A justificativa do contexto não explica um escritor que desejava a Ku Klux Klan no Brasil. Não adianta tentar buscar na memória de criança de vocês um motivo para ninguém ter enxergado antes o teor incontornavelmente racista de várias obras, pois isso o próprio Lobato explica: “Vamos divulgar mais a eugenia. Eu faço isso de maneira indireta”. Nenhuma criança diante da versão de Peter Pan, do episódio de o Circo nos quais Emília pede para Nastácia calar a boca, pois “fada não aparece para gente preta”, ao que é repreendida por Dona Benta: “Mais respeito, Emília. Todos sabem que ela é preta só por fora.”; ou no fragmento que já postei aqui da apresentação de Nastácia ao “Respeitável público”; nenhuma criança iria se deter nisso diante do interesse na história, mas todos vocês devem conhecer as piadinhas a que as crianças negras, as poucas que chegavam à escola tempos atrás, foram submetidas: “beiçudas”, “cabelo duro”, “não é gente”, “macacas”, e todas essas expressões vocês encontrarão na obra.

Separemos mesmo o joio do trigo. É sempre difícil desconstruir. Continuarei com minhas pesquisas e, no que depender de mim, meus alunos e alunas sempre terão acesso ao que está na obra principalmente e, depois, nas cartas para poderem decidir o que devem sugerir como leitura para as crianças do séc. XXI. Repito aqui o fragmento mais completo do episódio de O Circo (contido sim, advogado de Itabaiana, no que mais tarde se confirmou como Sítio do Pica-Pau Amarelo, em 23 volumes):”Respeitável público, apresento-lhe a princesa Nastácia! Não reparem ser preta. Não é preta de nascença. Foi uma fada que um dia a pretejou e a condenou a ficar assim, até encontrar uma chave na barriga de um certo peixe. Então, virará uma linda princesa loura. “E novamente o fragmento de uma carta a Arthur Neiva que diz: “Enquanto não houver aí no Brasil uma instituição como a Ku Klux Klan para colocar o negro no seu lugar, o Brasil não será um país para alto destinos.” “Lobato chegou quase até a metade do séc. XX (1948) com as mesmas posições, racistas, em suas cartas. “

Com a entrada dessa pedagoga e da exposição de trechos e mais trechos de racismo manifesto de Lobato, parecia que o debate tinha acabado, mas não foi isso o que aconteceu. Foi aí que o advogado e professor, referido acima, entrou no debate e na defesa de Lobato. O que ele trouxe de novo para a troca de ideias sobre Lobato? Esquematicamente falando, ele disse que preferia lembrar do nacionalista Lobato atuando na campanha pelo petróleo brasileiro já mencionada.  Os seus argumentos não me pareceram fortes, pois não traziam evidências contrárias, como o fizera a professora de literatura infantil. O primeiro era aquele segundo o qual lera trabalhos infantis de Lobato e não se tornara um racista. Em outras palavras, ele era a melhor prova de que Lobato não era racista. Em relação a esse ponto as duas professoras, também citadas acima, concordaram com o advogado e professor de Itabaiana e disseram que também tinham feito tais leituras e nada lhes acontecera. O advogado e professor e as duas professoras são pessoas de esquerda. Os três trouxeram então para o debate um argumento de autoridade!
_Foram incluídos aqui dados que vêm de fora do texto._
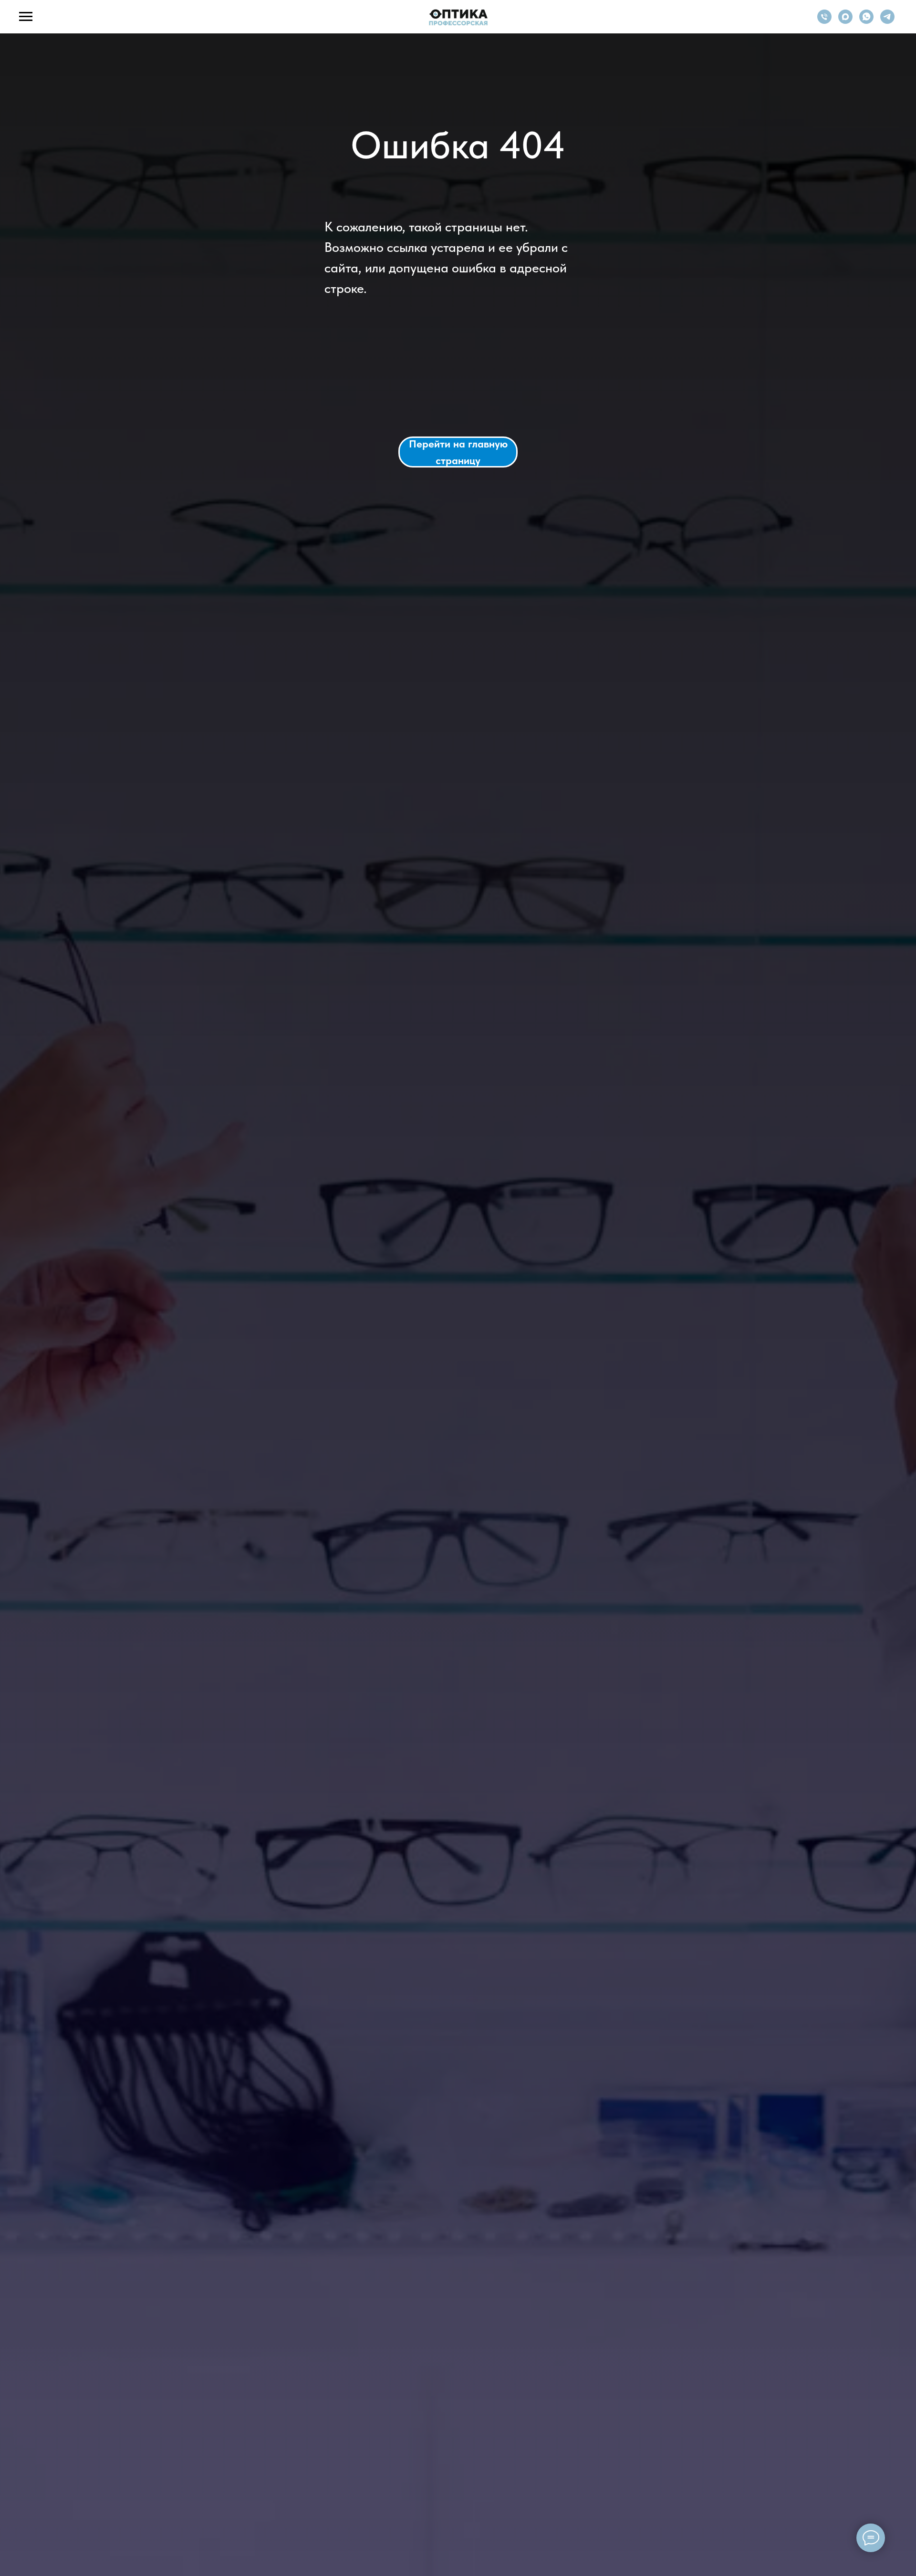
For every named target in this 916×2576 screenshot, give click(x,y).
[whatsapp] (866, 21)
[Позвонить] (824, 21)
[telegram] (887, 21)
Isso merece um comentário. É embaraçoso para pessoas adultas e de esquerda afirmar que leram obras racistas de um escritor racista? Parece que sim, porque isso levanta a questão de saber quem leu ou quem indicou a leitura de Lobato para elas. Seus pais? Não acho que os pais possam ser criticados por isso. Provavelmente, não sabiam de nada de racismo em Lobato. Quantas gerações de famílias brasileiras podem ter lido e indicado à leitura os livros infantis de Lobato? Pessoas racistas podem dizer que a sua formação racista começou através da leitura de Lobato, considerando que na infância e na adolescência as pessoas tendem a guardar mais o que lhes é ensinado. Não sou quem vai resolver esse problema.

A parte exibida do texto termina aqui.